After the lemongrass, the second plant to go into the ground, from being a migrant just as we were, in pots, migrating with us, pots and roots and all, is one of two Rosemary plants. Her origins: I snipped cuttings out of her mother plant, a healthy bush I saw in a hotel garden parking lot in Atlanta, GA, in the summer of 2007. I placed several of the cuttings in a paper cup filled with water, snapped on the plastic lid, stuck the lot of it in my handbag, and drove back with it and my other half, to New York City. And there, at home in our tiny little apartment, we did our best to root the cuttings.

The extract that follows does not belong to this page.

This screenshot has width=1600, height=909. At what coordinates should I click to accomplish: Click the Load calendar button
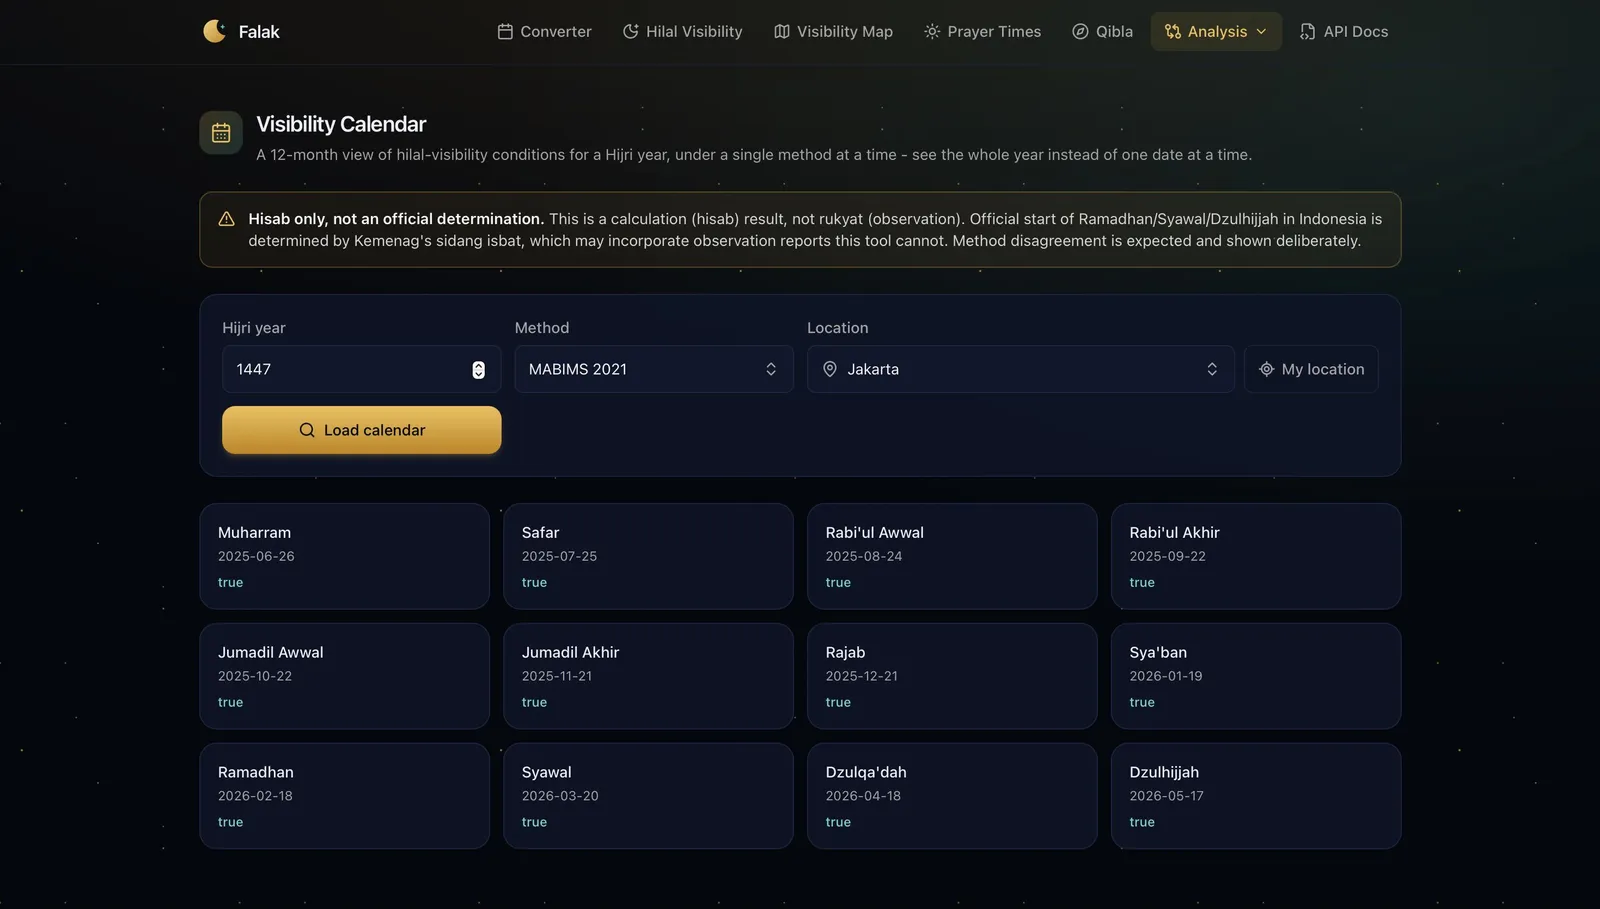(362, 430)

Several died, but one or two took.
[caption id="attachment_188" align="alignnone" width="500"] The tiny Rosemary, with a much larger Meenbo.[/caption]
Something out of nothing - a brand new, independent plant from its mother. It wasn't at all easy, loving plants as much as we do (and did), trying to keep them alive through all seasons, in front of just four windows that received only so much sunlight throughout the year. But we tracked that sunlight for our plants' sakes, as surely as our beloved felines tracked it for their enjoyment.

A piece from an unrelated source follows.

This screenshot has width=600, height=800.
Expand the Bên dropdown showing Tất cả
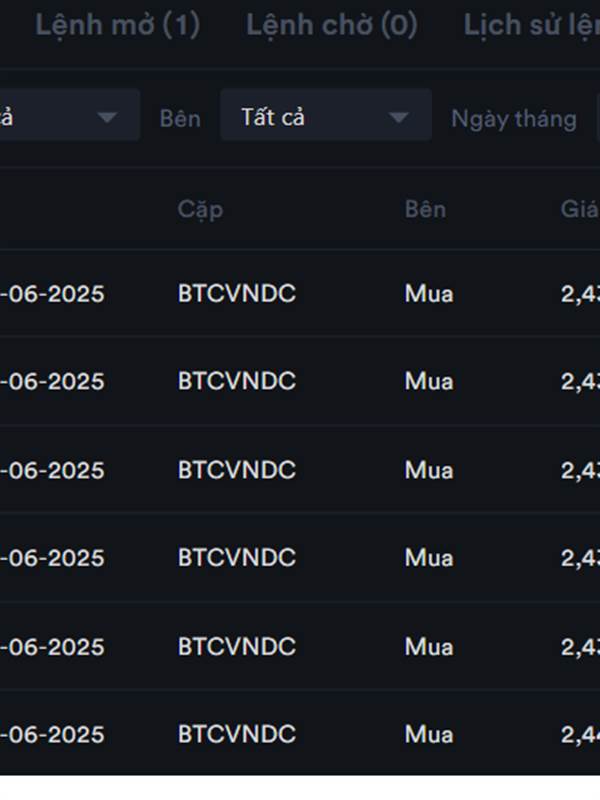[326, 115]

We moved the plants and their roots in their pots around, following the path of the sun. And, despite the harsh winters and the dry interiors and the ever-present threat of spider mites, most of our plants held on, survived, and some even thrived. So, placing Rosemary into the ground a few days ago was a momentous occasion. In 2011, she looked like this:
[caption id="attachment_190" align="alignnone" width="500"] Rosemary, Summer of 2011, on the window sill with lemon pickle curing, in NYC.[/caption]
And, before she went into the earth here at the Coahuila garden in Houston, she looked very stately, indeed:
[caption id="attachment_191" align="alignnone" width="500"] Rosemary, 2013 November.[/caption]

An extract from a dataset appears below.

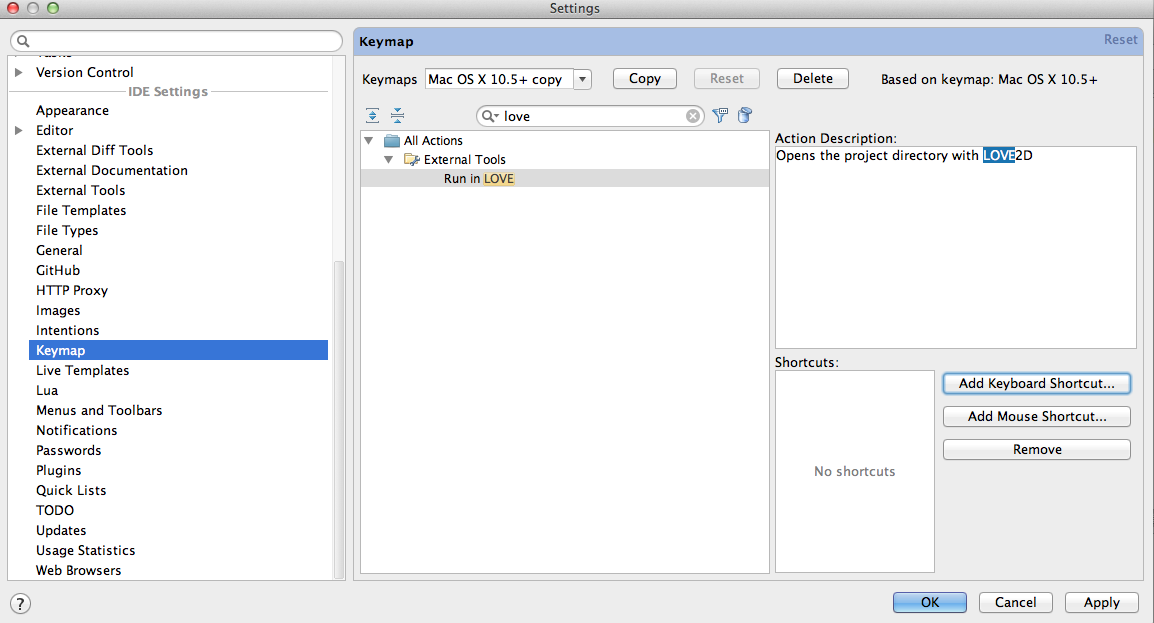Clear the 'love' search text with the X icon
Viewport: 1154px width, 623px height.
click(693, 116)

Ah, a cat is never far away from our garden.
[caption id="attachment_196" align="alignnone" width="500"] Kiki and the Rosemary[/caption]
From what we read, Rosemary likes a well-draining, sandy-ish soil, and flowers throughout the winter and into spring here. We'd like to place as many useful plants in the front garden as we can get away with, so the hope is that she shall be the first of many.
In the ground, she suddenly looked so small, and somewhat vulnerable:
But she's been doing well, despite the freezing temperatures we've had recently. Rosemary, the second of our migrating plants to find her permanent home.
See you in Arcadia!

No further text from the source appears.